----- "Graeme Geldenhuys" <graemeg.li...@gmail.com> schreef:

> On 16/09/2011 00:01, Dimitri Smits wrote:
> > 
> > errrm, utf-8 can have 6 octets representing one character,
> 
> Last time I checked, that was only in the very early stages of
> developing the utf-8 specification. Since then, the maximums size of
> a
> utf-8 code point is 4 bytes.
> 
> If you know otherwise, please post a URL. Here is the information I
> have:
> 
> "The original specification allowed for sequences of up to six bytes,
> covering numbers up to 31 bits (the original limit of the Universal
> Character Set).

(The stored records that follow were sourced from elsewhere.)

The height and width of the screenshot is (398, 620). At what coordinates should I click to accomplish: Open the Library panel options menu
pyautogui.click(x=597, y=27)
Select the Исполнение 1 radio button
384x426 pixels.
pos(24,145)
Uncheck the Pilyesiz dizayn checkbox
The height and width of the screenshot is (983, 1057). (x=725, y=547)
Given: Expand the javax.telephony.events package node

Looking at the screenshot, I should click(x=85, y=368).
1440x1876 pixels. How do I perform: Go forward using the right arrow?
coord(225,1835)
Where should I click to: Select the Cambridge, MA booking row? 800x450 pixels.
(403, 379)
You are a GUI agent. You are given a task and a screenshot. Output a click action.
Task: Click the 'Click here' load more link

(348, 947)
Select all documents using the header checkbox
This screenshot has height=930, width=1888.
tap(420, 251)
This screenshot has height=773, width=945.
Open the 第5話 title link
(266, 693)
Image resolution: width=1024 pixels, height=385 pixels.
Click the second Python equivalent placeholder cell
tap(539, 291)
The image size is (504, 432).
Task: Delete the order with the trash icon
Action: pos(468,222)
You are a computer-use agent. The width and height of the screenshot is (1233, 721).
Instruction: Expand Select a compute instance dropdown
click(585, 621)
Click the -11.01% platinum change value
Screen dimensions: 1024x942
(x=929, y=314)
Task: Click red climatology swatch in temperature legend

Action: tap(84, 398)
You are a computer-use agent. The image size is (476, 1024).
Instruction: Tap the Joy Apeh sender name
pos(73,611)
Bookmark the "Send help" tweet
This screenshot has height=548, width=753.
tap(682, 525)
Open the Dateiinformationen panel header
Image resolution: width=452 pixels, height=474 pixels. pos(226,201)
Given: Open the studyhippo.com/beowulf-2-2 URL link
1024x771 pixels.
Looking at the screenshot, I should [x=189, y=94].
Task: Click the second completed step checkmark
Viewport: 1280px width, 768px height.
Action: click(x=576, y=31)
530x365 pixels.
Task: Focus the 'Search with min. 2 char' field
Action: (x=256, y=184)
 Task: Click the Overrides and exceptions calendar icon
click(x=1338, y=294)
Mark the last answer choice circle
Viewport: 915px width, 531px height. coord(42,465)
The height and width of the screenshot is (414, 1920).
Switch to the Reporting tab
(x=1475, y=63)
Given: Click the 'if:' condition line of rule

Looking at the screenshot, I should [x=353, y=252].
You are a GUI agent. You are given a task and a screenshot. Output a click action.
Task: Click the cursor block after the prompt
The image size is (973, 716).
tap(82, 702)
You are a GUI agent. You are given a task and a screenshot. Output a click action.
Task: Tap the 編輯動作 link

In November 2003 UTF-8 was restricted by RFC 3629 to
> four bytes covering only the range U+0000 to U+10FFFF, in order to
> match
> the constraints of the UTF-16 character encoding."
> 
>   http://en.wikipedia.org/wiki/UTF-8#History
> 

good to know.
I've learned about unicode/utf8 from the following links
http://www.joelonsoftware.com/articles/Unicode.html
http://www.cl.cam.ac.uk/~mgk25/unicode.html

never bothered to look into the rfc's and/or official unicode site(s).

when I follow the link to the rfc you mentioned in the second link above, I 
indeed see that it is 4 octets according to the rfc. However, when I follow the 
link to the unicode appendix 
(http://www.cl.cam.ac.uk/~mgk25/ucs/ISO-10646-UTF-8.html), mentioned in that 
second page (anchored link: http://www.cl.cam.ac.uk/~mgk25/unicode.html#utf-8), 
I see that according to the iso spec, it still is (was?) 6.